Hey there

Sheesh, you take a few weeks off and far too much happens in the world to capture. So much is on fire, cities and rainforests both, and we can’t hope to catch up on all of it. Love to everybody suffering, protesting, firefighting, healing, or just getting through the day. Consider this one a lengthy summation of a few things that have stood out over recent weeks.

Oh, and just a one-off reminder in case you’ve forgotten what this email is and why you’re getting it. Buckslip is a weekly(ishhhhh) newsletter from a small gang of friends based mostly in Toronto about the things we’ve read and the sense we try to make of them. There’s a small community of just over 1,000 of you around the world that get this each week, and you seem to like it, so we keep doing it. It’s not about anything specific, other than what we’re interested in, worried about, terrified of, or thrilled by. Recent archives are at buckslip.email, which is also a great website to share. We haven’t figured out any decent way to grow a small newsletter other than through quiet and meaningful recommendations amongst friends, and, well, we kind of like that?

Verbatim

Yes, climate despair and hopelessness causes mental health issues. Of course they do. But does that mean we’re owed hopeful narratives, or that we need to find new ways to talk honestly and unflinchingly, without hype, about what the science is trying to tell us? As ever with a new IPCC report (and yeesh they’re coming fast, as it all will) on the relationship between climate change and land use, Robinson Meyer is your go-to for sensemaking. You probably saw this article shared a lot, but we think it’s critical for what it lays out in a very specific narrative of how we have irreversibly rewired the planet’s natural systems of resource exchange.
 The human demand for food, meat, clothes, and warmth now consumes at least 25 percent of the net product of photosynthesis on land. The free-wheeling, far-reaching maw of our material metabolism—that thing we normally call the global economy—devours as many as one out of every three sugar molecules made by dirt-bound plants, on net. Plants are one of the few things in the universe that can work this magic, as far as we know. And we have roughly hooked one out of every four of them into our planetary system of consumption and speculative exchange.[]How are you even supposed to talk about that? More than 30 years after climate change first became a political issue, it feels like we are still figuring it out. This report gets us closer. It makes clear that climate change isn’t only about coal-fired power plants, or gas-guzzling cars; and it’s definitely not about littering or—God help us—recycling. It’s about the profound chemical and physical specificity of human life. You and I are not free-floating minds that move around the world through text messages, apologetic emails, and bank deposits. We are carbon-based creatures so pathetic that we need a lot of silent plants to make carbon for us.

Things

The age of the automobile is in decline. Cars enabled our transformation in the image of the industrialized world—a mech-suit to expand our senses and translate our fleshy input into a series of controlled explosions. We might learn from interstates, defensive driving, assembly lines, traffic laws, emissions and safety tests to inform our perspective on the internet, webiquette, content farms, privacy policies, and data security standards. The age of the automobile may have raised questions around public space and individual agency, but the shift was so total and overwhelming that we hurtled right past and left them in our rear-view.

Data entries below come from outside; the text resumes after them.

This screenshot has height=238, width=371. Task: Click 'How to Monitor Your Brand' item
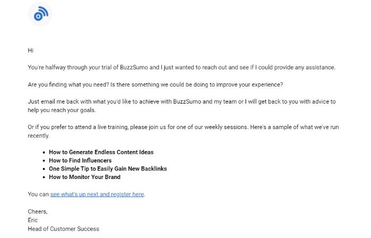(85, 177)
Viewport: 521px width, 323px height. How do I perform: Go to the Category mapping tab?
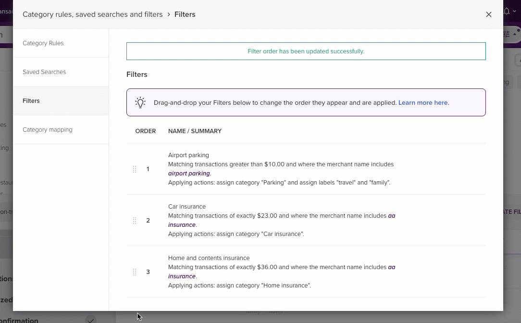(48, 130)
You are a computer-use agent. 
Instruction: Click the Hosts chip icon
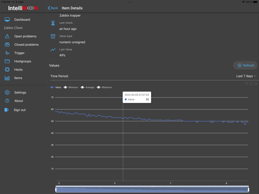(x=7, y=69)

Meanwhile, if you want to follow the person who wrote the above paragraph and his amazing partner do some serious DIY 80s muscle car restoration, you can go right ahead and do so! And you damn well should. We can hold many contradictory truths in our hands simultaneously.

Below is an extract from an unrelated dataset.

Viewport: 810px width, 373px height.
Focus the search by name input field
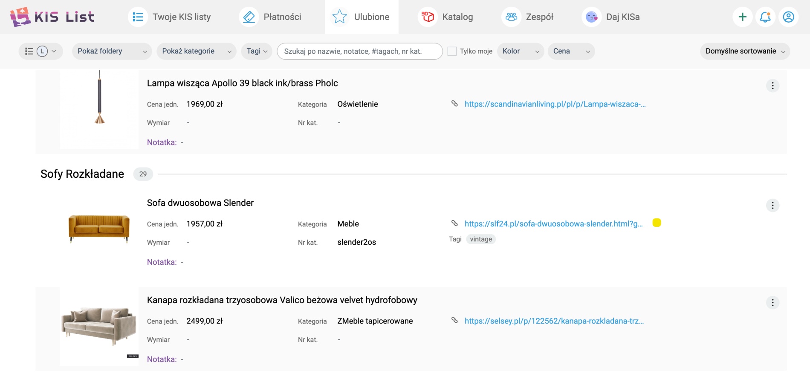click(359, 51)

Also in the rear-view: eight instalments of the Fast & Furious franchise. But it shows no sign of slowing—the ninth is out this month. While the first films played a big part in shaping the car culture of a new generation, the series’ continuation may be contractually ensured by macho moviestar contracts which use complex combat accounting to guarantee none of the leading tough-guys loses face.

And, in a story we’ve been hoping somebody would write up properly for a month or so now, one of the richest men in Toronto bought literally all the sneakers, possibly due to missing the irony in a Jenny Holzer quote? We hypebeasts have all been there.


It softens our Cap’n Crunch–crispy souls to know that there’s still a world out there full of playful phone phreakers gathering on conference calls. Of course there’s a serious security undertone to Andy Greenberg’s Wired piece about a shared database of dial-in numbers for elevator emergency phones and those who mess with it, but really it’s an account of the rare joy of old school hacking of a sort that’s hard to come across these days. Just please don’t ever Rickroll our lift. The more-modern phone farmers in this Vice piece aren’t doing anything quite so heartwarming – just stringing stacks of cheap phones together to game ad metrics and paid incentive systems while “in reality they are actually off sleeping haha" – but we suppose we salute them too.

“The most important thing to do with your new Bird is to keep it alive.” A moral and ecological argument for hacking share scooters.

Comment moderation on online platforms is an immense challenge. So much so that On the Media included the topic in a mini-series on the rise of progressive prosecutors and restorative justice. Come for the fun experiments rehabilitating forum flame-baiters, stay for the debunking of Kamala Harris’s progressive facade.

Flying anywhere this summer, comrade? Make sure you’re familiar with Boarding Announcements for the Class Conscious by Buckslipper Eli Burnstein.


“There is no Wirecutter for the poor, but if there were, what would it look like?”

With the backing of old-school big booze, big weed is betting a ton of chips on drinkable marijuana products with the idea of a hitherto unimagined recreational drink market that will realign the slices of “the recreational intoxication consumer spending pie”. But, Amanda Chicago Lewis asks at The Verge, does anybody really want to get their buzz on that way? Is this just a case of an old industry thinking the new one has to function in the same way? As she writes, “Everything is still up in the air, and things are moving fast. We can’t even predict all of the industries legal pot will disrupt or fundamentally alter. Sleep aids? Painkillers? Tourism?”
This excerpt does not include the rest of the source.